The good news is, Fiala’s drop-off in points hasn’t come at the expense of his goal-scoring. His 31-goal pace slightly exceeds his 30-goal pace from last season, and his shots per game increased from 2.7 last year to 3.2.
Fiala did produce more volume in his breakout stretch (4.3 shots per game), but he looks no less dangerous today. Fiala had 1.27 expected goals per hour during his final 18 games last year. He currently has 1.19 expected goals and has sustained this pace for over twice the duration. The version of Fiala that generates chances, particularly on the power play, is here to stay.
What’s not happening for Fiala is that he’s not out-performing his gaudy shot numbers. His 23 goals in 2019-20 came on 15.4 expected, which is about a 50% increase. This year, his 15 goals are much more in line with his 13.4 expected, a 12% increase. To threaten 40 goals in a season, he’ll have to keep up his volume and finish at a superhuman rate.
Because Fiala’s goal-scoring skills remain intact, his decrease in points has come at the expense of assists. A few factors combined to cause that number to drop.
Simple luck plays a pretty significant role here. Last season, the Wild shot 9.6% with Fiala on the ice at 5-on-5 and 16.8% on the power play. This year, they’re down to 8.4% at 5-on-5 and 8.2% on the man advantage — well below the league average of 14%. Mind you, this is after a sizzling stretch from Fiala, with eight power-play points in his last nine games. It’s still not enough to make up for just three over the first 31 games. Those missed power play opportunities put a major dent in Fiala’s point total.
The other piece to this puzzle has to do with the construction of his line. It isn’t just that his current line with Ryan Hartman and Marcus Johansson gets buried in their zone most nights — though they do, and it certainly doesn’t help. It’s that the Wild are bereft of the kinds of players that helped him find success last year.
Fiala spent a lot of time with Zach Parise and Eric Staal last season, particularly towards the end. Neither Parise nor Staal were perfect players last season, but both were more than capable of carrying the puck. Fiala loves to take command of zone entries, but having another player who can handle those duties helped him greatly. With Staal or Parise, Fiala had multiple options to attack on the rush.
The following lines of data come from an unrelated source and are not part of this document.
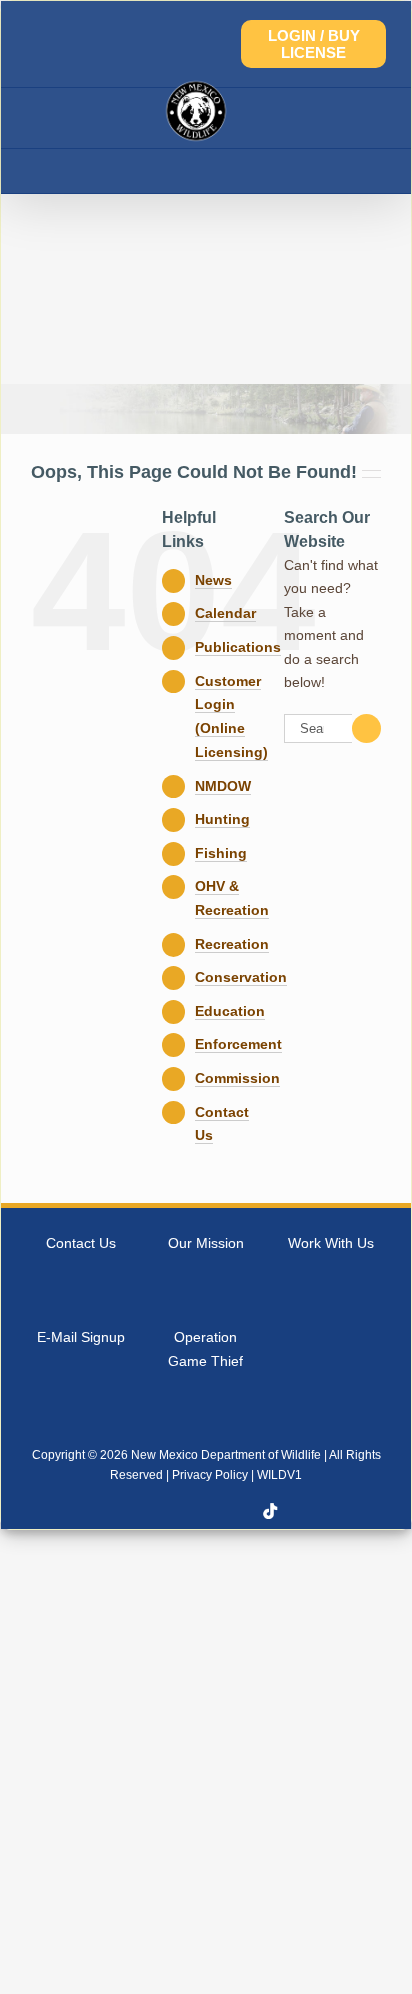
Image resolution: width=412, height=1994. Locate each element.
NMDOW (223, 786)
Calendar (225, 613)
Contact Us (81, 1243)
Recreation (232, 944)
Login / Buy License (314, 44)
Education (230, 1011)
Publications (238, 647)
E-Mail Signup (81, 1337)
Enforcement (238, 1044)
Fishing (221, 853)
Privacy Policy (210, 1475)
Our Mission (206, 1243)
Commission (237, 1078)
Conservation (241, 977)
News (213, 580)
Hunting (222, 819)
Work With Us (331, 1243)
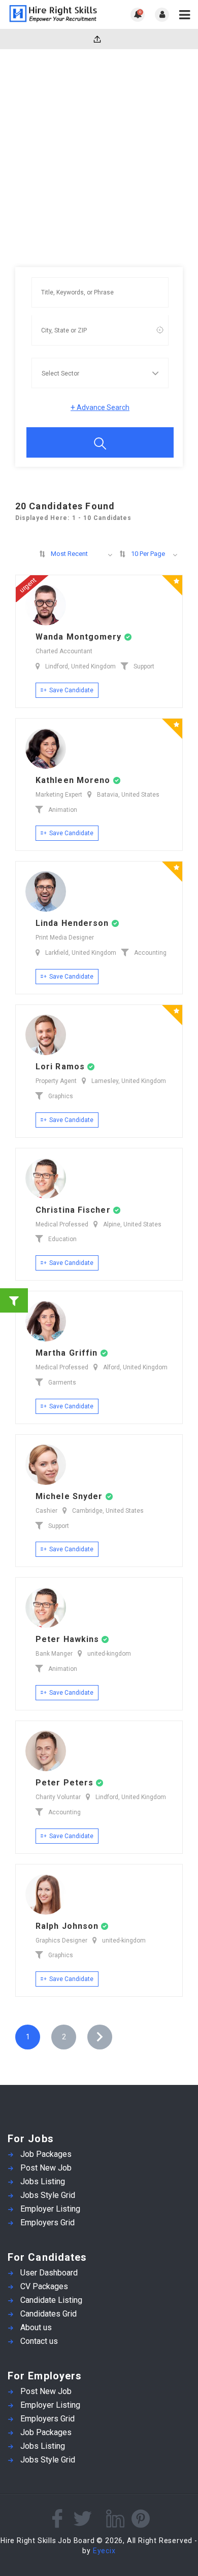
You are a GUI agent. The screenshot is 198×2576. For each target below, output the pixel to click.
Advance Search (100, 407)
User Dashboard (49, 2273)
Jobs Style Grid (47, 2195)
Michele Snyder (71, 1496)
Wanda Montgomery (80, 637)
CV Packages (44, 2286)
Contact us (39, 2341)
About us (36, 2327)
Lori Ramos (61, 1066)
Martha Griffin (68, 1353)
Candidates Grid (48, 2314)
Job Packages (46, 2154)
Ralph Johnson (68, 1926)
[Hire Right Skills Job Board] (53, 14)
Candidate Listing (51, 2300)
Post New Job (46, 2168)
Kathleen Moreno (74, 780)
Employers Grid (47, 2222)
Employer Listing (50, 2209)
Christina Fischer (74, 1210)
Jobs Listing (42, 2181)
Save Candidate (70, 690)
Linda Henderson (74, 923)
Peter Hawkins (69, 1639)
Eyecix (104, 2551)
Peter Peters (66, 1782)
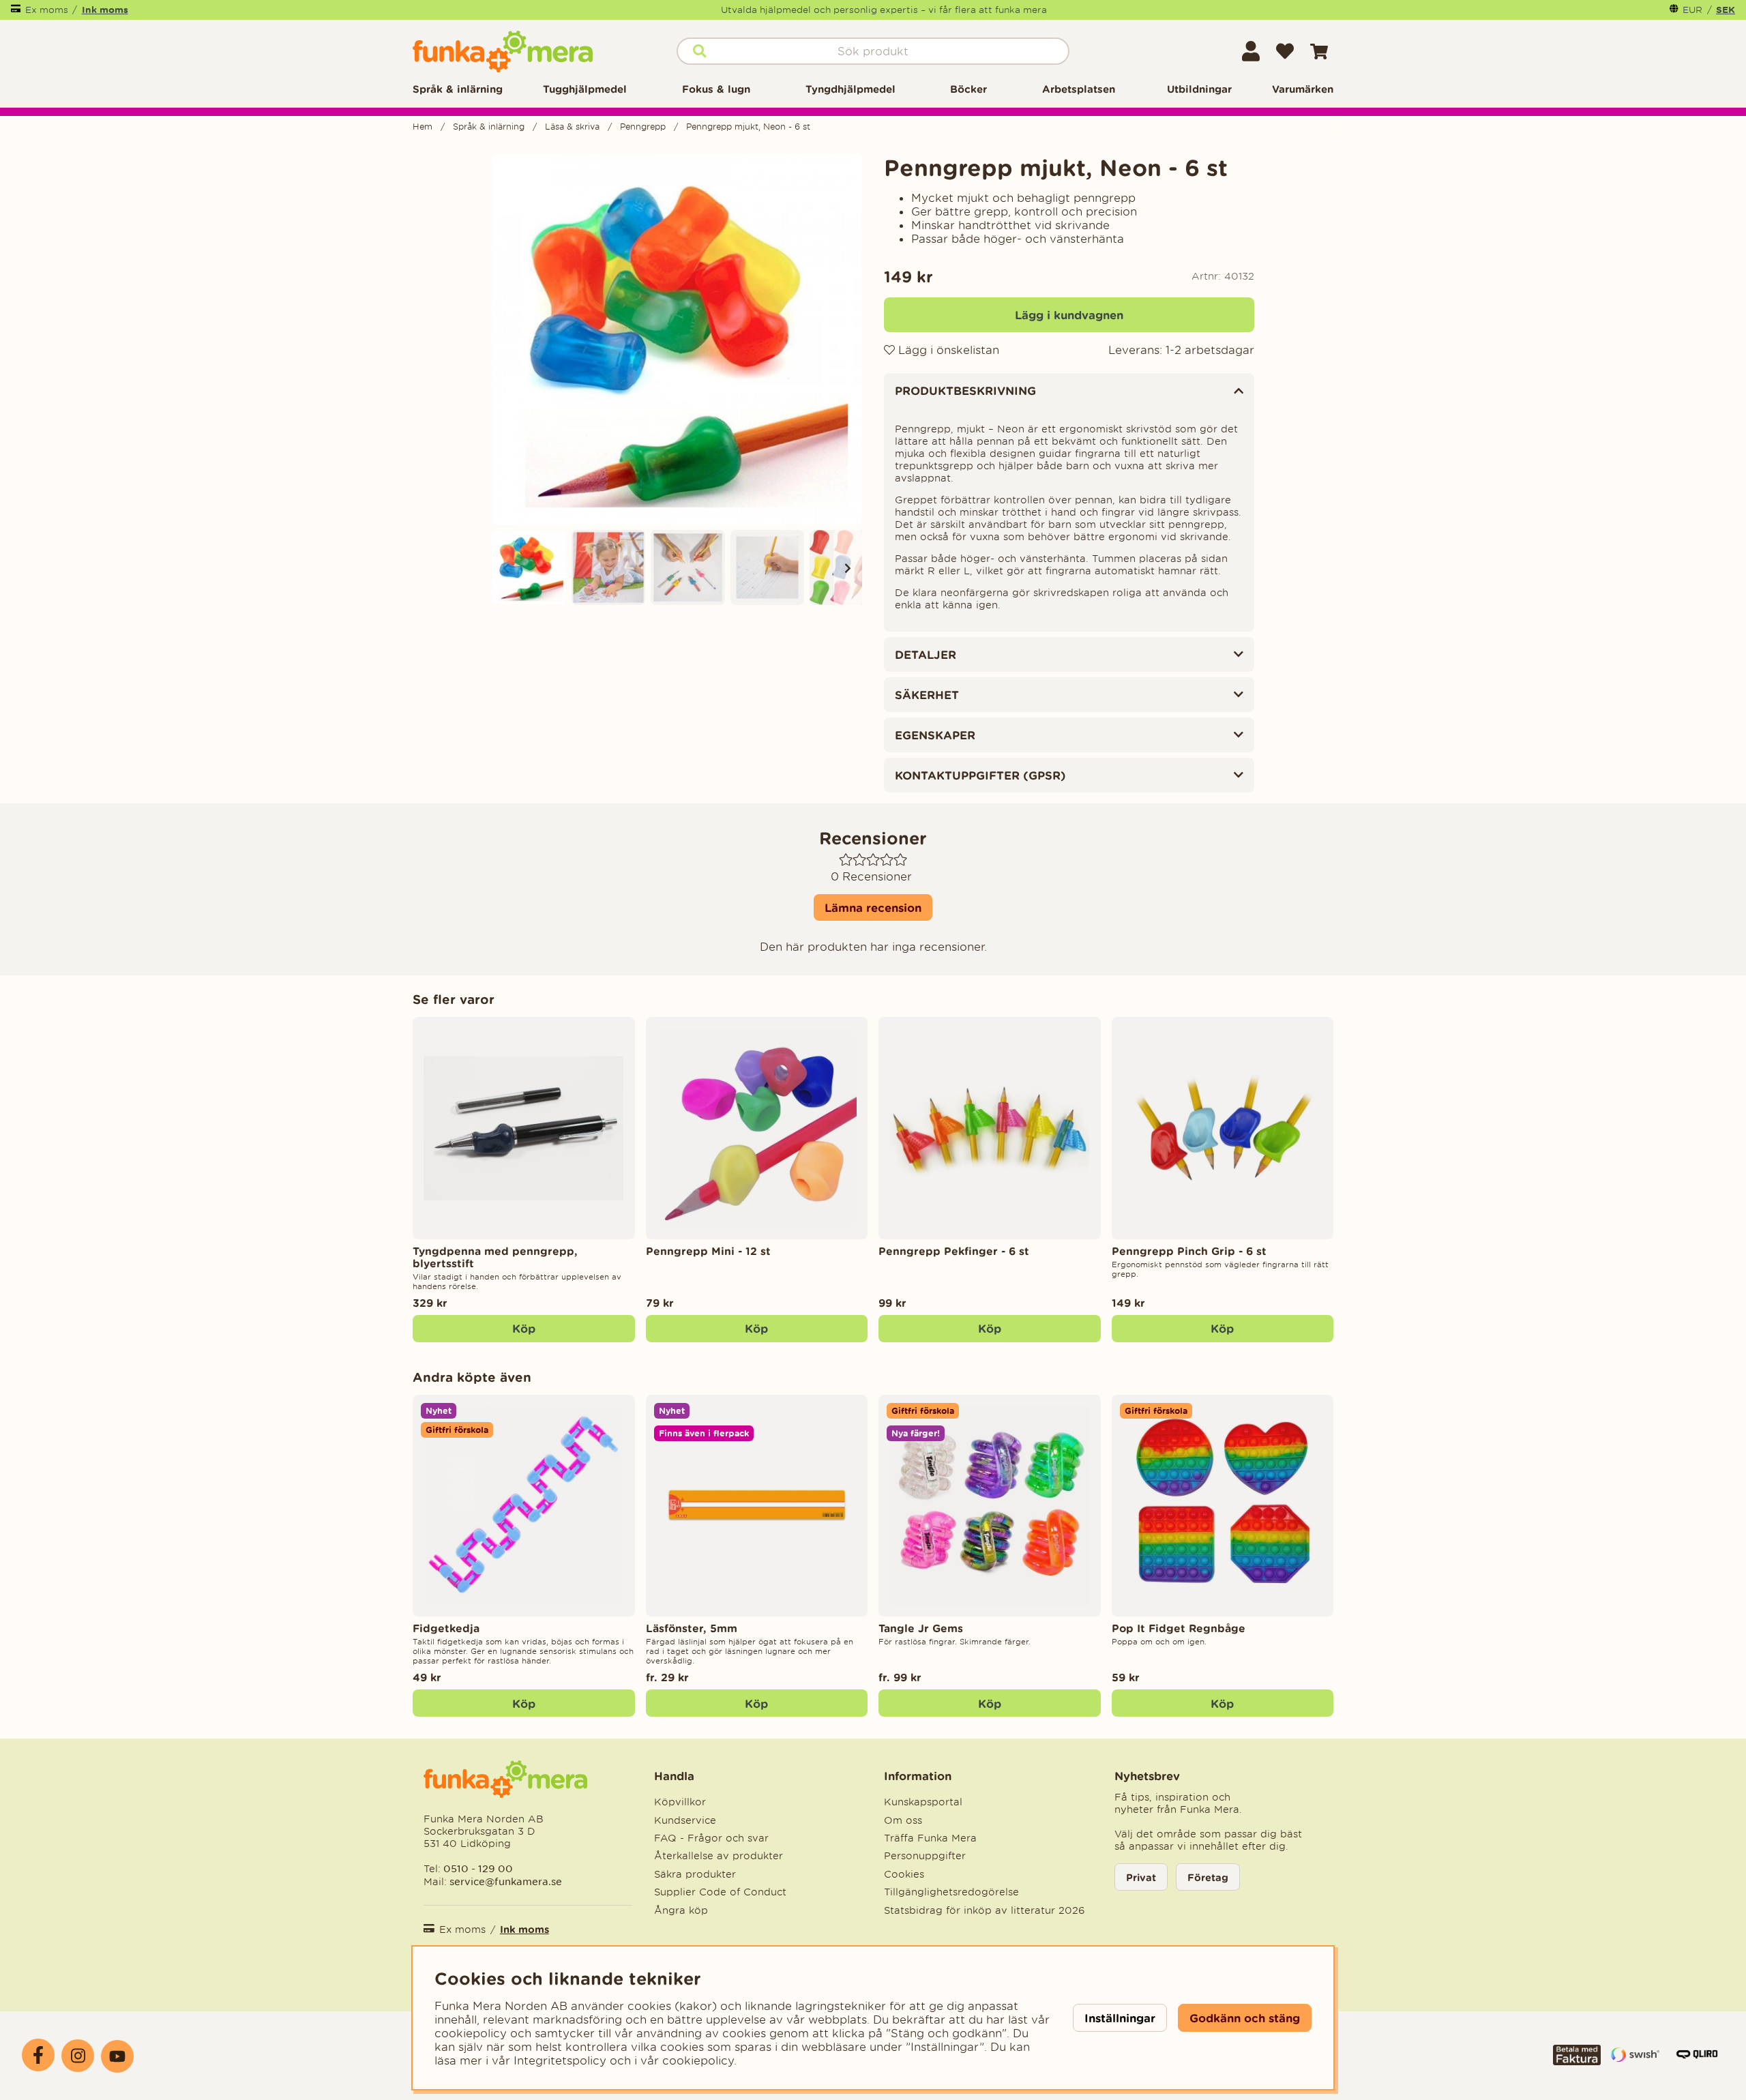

That’s not present this season. Not just with Hartman and Johansson, but anywhere on the Wild. Kaprizov is the only other great transition player on the roster. Nick Bjugstad is average, and everyone else is below average, according to Corey Sznajder’s data.
That leaves exactly one option for Fiala off the rush: himself. And defenders know it. Without someone else who can carry the puck or regularly make themselves a passing option, Fiala gets bottled up. For those wondering what’s behind Fiala’s spike in giveaway rate, this is it. Players who carry the puck are susceptible to turnovers (mostly because they have the puck a lot, which is a good thing), and doubly so when that player’s on an island.
Fiala looked like a one-man show last season, and the way Dean Evason has asked him to carry a line suggests his coach still believes it. The problem is that he isn’t — or at least, he can’t be a one-man show and a star player.
In short, Fiala needs a player that can be the Mats Zuccarello to his Kirill Kaprizov. Someone who can be a passing option in transition and has the skill to find him in high-danger areas. Minnesota just doesn’t have that guy on the roster.
At least not yet. Matt Boldy is thriving for the Iowa Wild, with five points in his first five games. He’s looking great in transition and is showing the same knack for setting up teammates as he did in college. He’s even helping the Baby Wild’s power play. When Boldy gets an NHL audition, Fiala’s sidekick has to be the first place he tries out.
Make no mistake, Fiala’s shown he can function alongside the Wild’s assortment of grind-it-out forecheckers. That won’t be enough to topple the Vegas Golden Knights in the playoffs, much less the Colorado Avalanche. Fiala has to thrive for a deep playoff run to be possible, so the only question is: How are Evason and the Wild going to make that happen?